I'm having some trouble defining my question, sorry for the bad title.
I KNOW REGEX IS BAD TO PARSE HTML, BUT I DONT HAVE ANOTHER OPTION I'll just tell you what I've got.
I have the following string :
<span id=pink>some short text</span>
more text that can be a few lines
<span id=pink>again a short text</span>
More text that's abiding the same logic
<span id=pink>Repeat</span>...(more of these)

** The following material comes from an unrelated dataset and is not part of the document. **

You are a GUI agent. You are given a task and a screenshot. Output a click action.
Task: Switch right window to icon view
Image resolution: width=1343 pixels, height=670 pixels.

And this repeats itself multiple times.
Now I want to extract the text between text and to the next one. Meaning for the above example I'd like to return :
- more text that can be a few lines
- More text that's abiding the same logic
Now I've tried the following regex:
preg_match_all('/<span id=pink>.*?<\/span>(.*?)<span id=pink>.*?</span>/s',$data,$content);
Which partially works, however the problem is after finding the 1st match it doesn't detect the <span id=pink>
that closed the previous group as the opener of the next group. Meaning with the above example it will only find the first group, and with more "rows" in the string it will skip every other group.
EDIT:
- There are no new lines in the string, here just for simplifying.
- I know HTML parsing is better using a parser instead of regex, but sadly I need to solve this using regex.
How can I solve this? It feels like I'm missing some simple solution, is there a modifier perhaps that achieves this?
Thanks, Eric